Note from the editors: Towards Data Science is a Medium publication primarily based on the study of data science and machine learning. We are not health professionals or epidemiologists, and the opinions of this article should not be interpreted as professional advice. To learn more about the coronavirus pandemic, you can click here.
First, I want to say that it seems to me of enormous importance that online media gives the opportunity to present to the world the efforts being made by the scientific-technological communities in times as urgent as those we currently live in. It is necessary to disseminate the information that is being generated to a speed that could compete with the speed of spread of the pandemic caused by the SARS COV2 virus causing the disease known as Covid-19. The virus has become a personal enemy of scientists and in many cases it is an unknown enemy for which you have to invent a way to combat it since we don’t really know how (if you are not an epidemiologist or something related). Of course, the best tool is to maintain physical distance and hygiene measures that have been said and repeated so much. But as scientists we have tools that can be used in one way or another in the fight against the epidemic and we must try to make our contributions however small they may be. That is what I believe and that is why I present this small work that is more an invitation to review the usefulness of the so-called Graph Convolutional Neural Networks (GCNN’s) in the study of the behavior of the COVID-19. But I must clarify that the results that I present should not be taken as predictions, since it is a very preliminary scheme and surely other factors than those used here will have to be taken into account.
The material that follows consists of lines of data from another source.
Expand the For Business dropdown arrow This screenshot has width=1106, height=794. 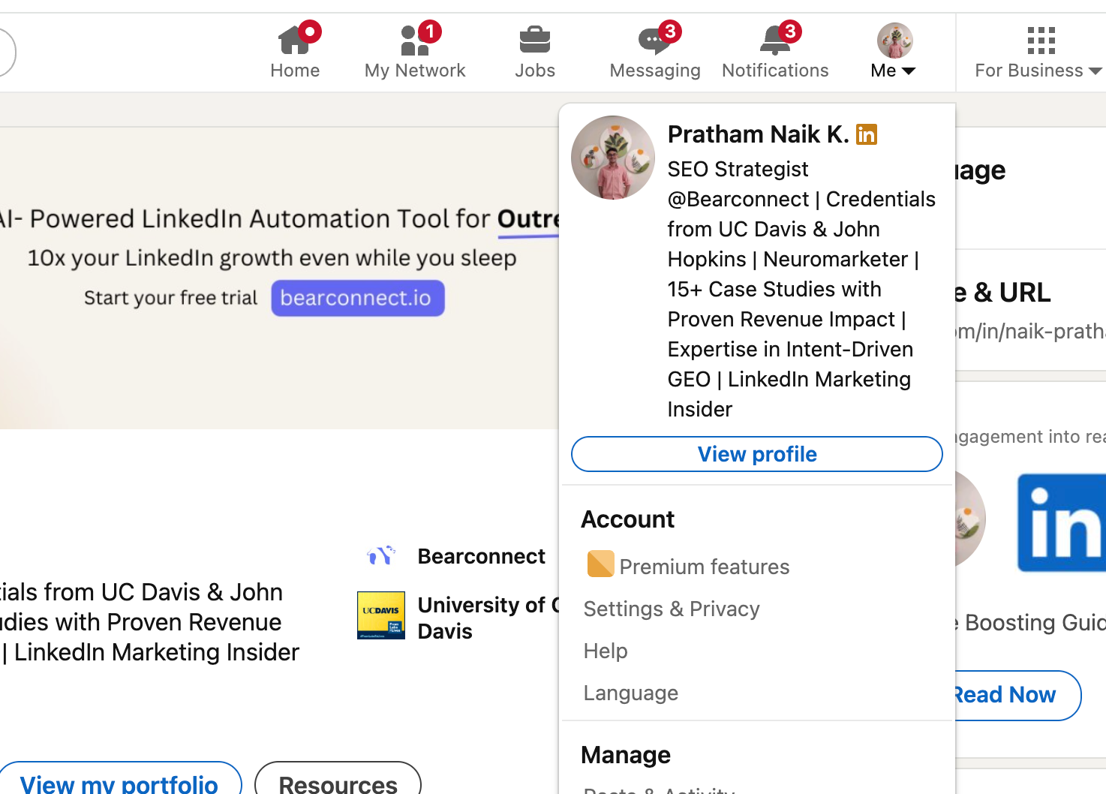[x=1095, y=71]
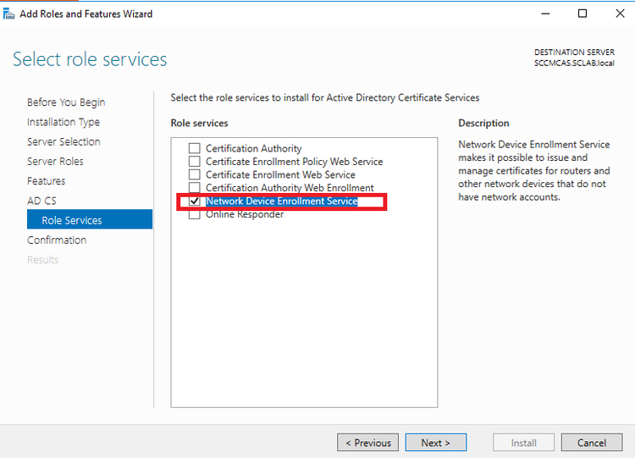Cancel the wizard
The height and width of the screenshot is (458, 635).
pos(592,443)
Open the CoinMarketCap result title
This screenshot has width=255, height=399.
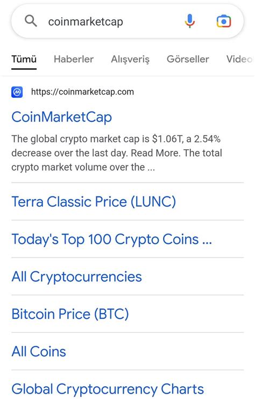click(62, 117)
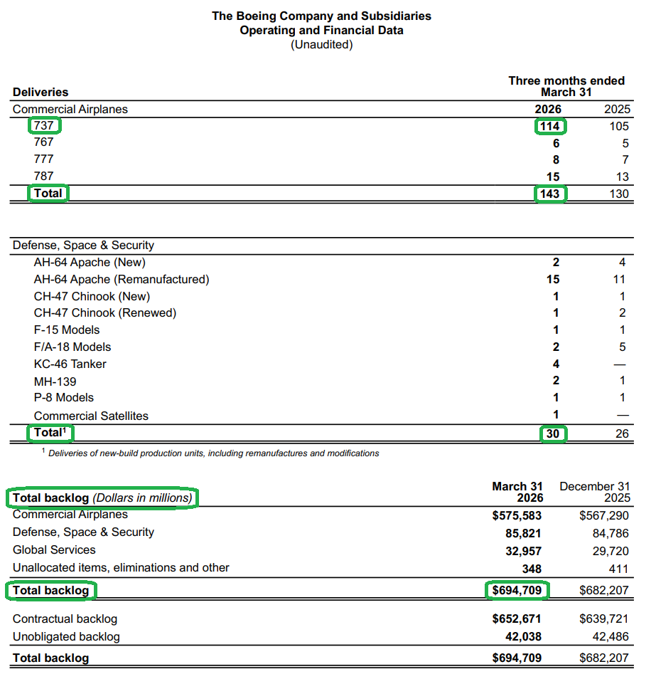Select the 'Deliveries' column heading
This screenshot has height=679, width=651.
41,92
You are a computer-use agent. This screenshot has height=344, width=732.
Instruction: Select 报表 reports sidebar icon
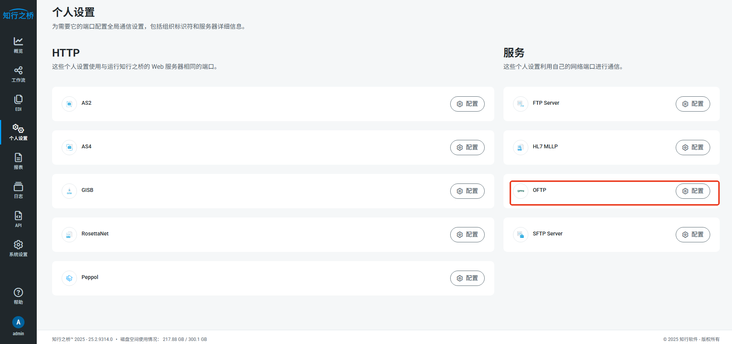point(18,161)
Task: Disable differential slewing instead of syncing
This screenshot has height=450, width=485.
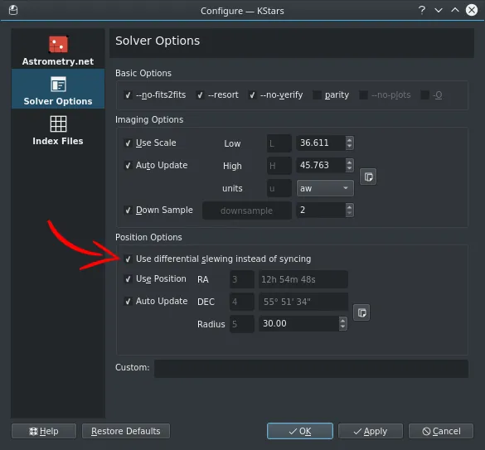Action: (x=128, y=259)
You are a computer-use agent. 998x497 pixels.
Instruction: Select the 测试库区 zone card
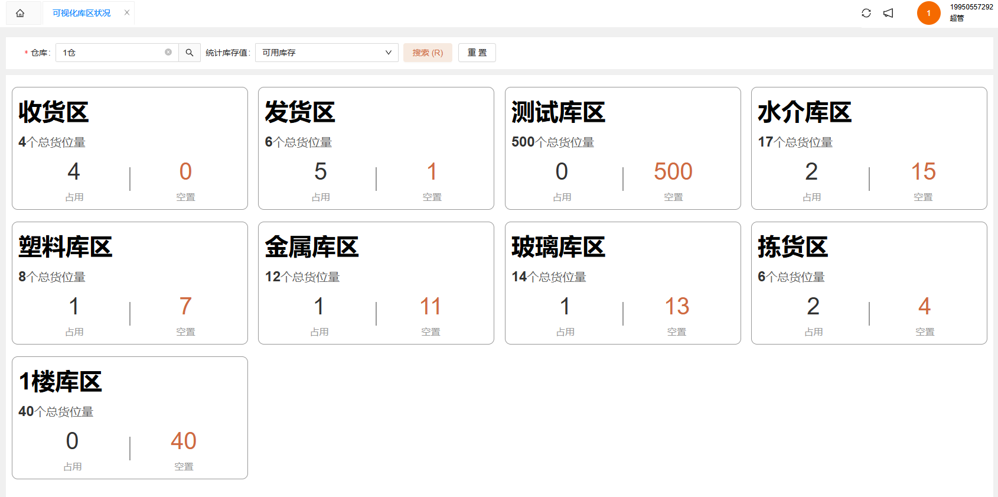click(622, 148)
That said, let’s get to work !!
- Install complementary libraries.
A relatively simple way to enter the world of Gcnn‘s is using the DGL library, which apart from having different implementations, also has good documentation ( I encourage you to review the tutorial for the problem of "Zachary’s karate club" [1] that I refer to for our case.), so I will build on this library in what follows. I am very engaged with Google Colaboratory or "Colab" as it allows to rapidly test prototype projects in Python which are extremely portable, so the code I present works for a Colab Notebook (See at the end of this post for a link to the Notebook).
First we need to install dgl with pip, and we will use pandas, and numpy also, so we proceed to import them,
Optionally we can also install chart_studio and call Plotly to make interactive charts as I showed in the previous post [2].
- Build the Graph.
A graph is made up of a set of nodes and their edges that define connectivity. If it were a molecule for example, the nodes would be the atoms that compose it while the bonds between them would be the edges [3]. However, if we want to transfer this idea to a geographic map, we must decide what are nodes and what are edges. One way is to take the nodes as the states of a country, but the edges can be several things. Here, I have decided to define the edges as the common borders between two given states. To do this, I have taken the map of the Mexican Republic with 31 states + Mexico City and I have listed the connections between each of them. The following figure shows the map of Mexico with the numbering taken in this work:

At this point, I wish there was an adjacency matrix associated with each country, which would make the process I just described easier. Anyway, the connections that I determined, ultimately form that adjacency matrix encoded as the source points (src) and the destination points (dst). This can be delivered to DGL by giving the source and destination points ensuring that the information is bidirectional. This is accomplished with the following function:
The graph G with this definition consists of 32 nodes and 264 edges and we can visualize it using networkx:
Giving this graph:

The resulting graph can be identified visually, and (with a little imagination) with the map of Mexico, noticing that nodes 1 and 2 form the Baja California peninsula, while nodes 30, 22 and 3 form the Yucatan peninsula. So for now it seems everything is going well.
- Featurization.
To use GCNN we have to featurize the nodes. For that, I am going to use a one-hot encoding scheme.
The one-hot vector is multiplied by the population density taken from [4], the following figure shows the population density for each of the states for 2015.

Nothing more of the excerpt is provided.